2. Da qui quattro cose: a) in questo campo si vanta un concetto di “intelligenza” del quale però non c’è alcuna definizione accettata dalla comunità scientifica mondiale. È per altro un concetto che racchiude diverse abilità cognitive del vivente per cui, tra l’intelligenza dei procarioti e quella umana, ci sono vari livelli e capacità. Altresì, le “intelligenze” umane sono svariate. L’indeterminatezza del concetto favorisce -quindi- l’attribuzione di “intelligenza” un po’ a casaccio; b) dagli anni ’50 ai giorni nostri, la parte scientifica del campo è frequentato da fisici, matematici, ingegneri, informatici e filosofi della mente di stampo analitico mentre sono per lo più assenti gli scienziati che per oggetto studiano il vivente (biologi), la mente-cervello sia dal punto di vista hard (neuro-scienze cognitive) che da quello soft (psicologi); c) sin dagli inizi di questo campo di ricerca si sono avuti come sponsor generali e militari prima e investitori di capitale di rischio poi. Infine, imprenditori per lo più provenienti da studi di informatica, economia o neanche quelli; d) sotto il concetto indeterminato di A.I. si trovano molteplici e tra loro molto diverse capacità e performance.

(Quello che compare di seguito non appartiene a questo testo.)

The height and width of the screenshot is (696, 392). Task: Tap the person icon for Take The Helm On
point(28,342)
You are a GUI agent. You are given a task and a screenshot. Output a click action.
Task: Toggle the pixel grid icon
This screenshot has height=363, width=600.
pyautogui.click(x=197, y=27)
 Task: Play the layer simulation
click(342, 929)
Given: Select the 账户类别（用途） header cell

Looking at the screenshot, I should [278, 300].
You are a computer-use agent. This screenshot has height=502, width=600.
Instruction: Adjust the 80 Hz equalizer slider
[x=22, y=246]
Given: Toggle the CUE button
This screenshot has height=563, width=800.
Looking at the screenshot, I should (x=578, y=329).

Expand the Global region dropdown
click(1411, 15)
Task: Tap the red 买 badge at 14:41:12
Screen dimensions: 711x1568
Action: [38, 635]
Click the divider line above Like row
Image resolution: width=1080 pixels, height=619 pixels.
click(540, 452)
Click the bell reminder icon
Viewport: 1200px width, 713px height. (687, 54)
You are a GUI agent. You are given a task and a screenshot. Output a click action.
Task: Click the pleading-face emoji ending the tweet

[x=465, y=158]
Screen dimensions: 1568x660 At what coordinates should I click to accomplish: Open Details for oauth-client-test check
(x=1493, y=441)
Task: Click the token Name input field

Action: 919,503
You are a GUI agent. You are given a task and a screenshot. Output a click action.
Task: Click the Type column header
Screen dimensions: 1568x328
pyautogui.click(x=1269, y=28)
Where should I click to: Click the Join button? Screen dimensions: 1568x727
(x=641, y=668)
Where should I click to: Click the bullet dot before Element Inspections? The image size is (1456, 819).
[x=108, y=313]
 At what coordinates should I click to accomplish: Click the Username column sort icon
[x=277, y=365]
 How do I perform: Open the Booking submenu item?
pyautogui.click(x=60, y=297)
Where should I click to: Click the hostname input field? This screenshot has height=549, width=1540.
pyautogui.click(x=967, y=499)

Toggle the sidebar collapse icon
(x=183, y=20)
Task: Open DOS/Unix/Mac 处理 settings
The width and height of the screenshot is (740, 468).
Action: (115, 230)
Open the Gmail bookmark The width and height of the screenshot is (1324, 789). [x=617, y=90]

3. Questa seconda nota, nel suo complesso, sembrerebbe dire che ci troviamo in un argomento vago e confuso, promosso da scienziati o peggio tecnici, che nulla sanno dell’intelligenza del vivente, che promettono perfetta replicazione di performance in genere umane a gente che dell’umano sa o quanti ammazzarne (militari) o come sfruttarli per fare profitto (capitalisti).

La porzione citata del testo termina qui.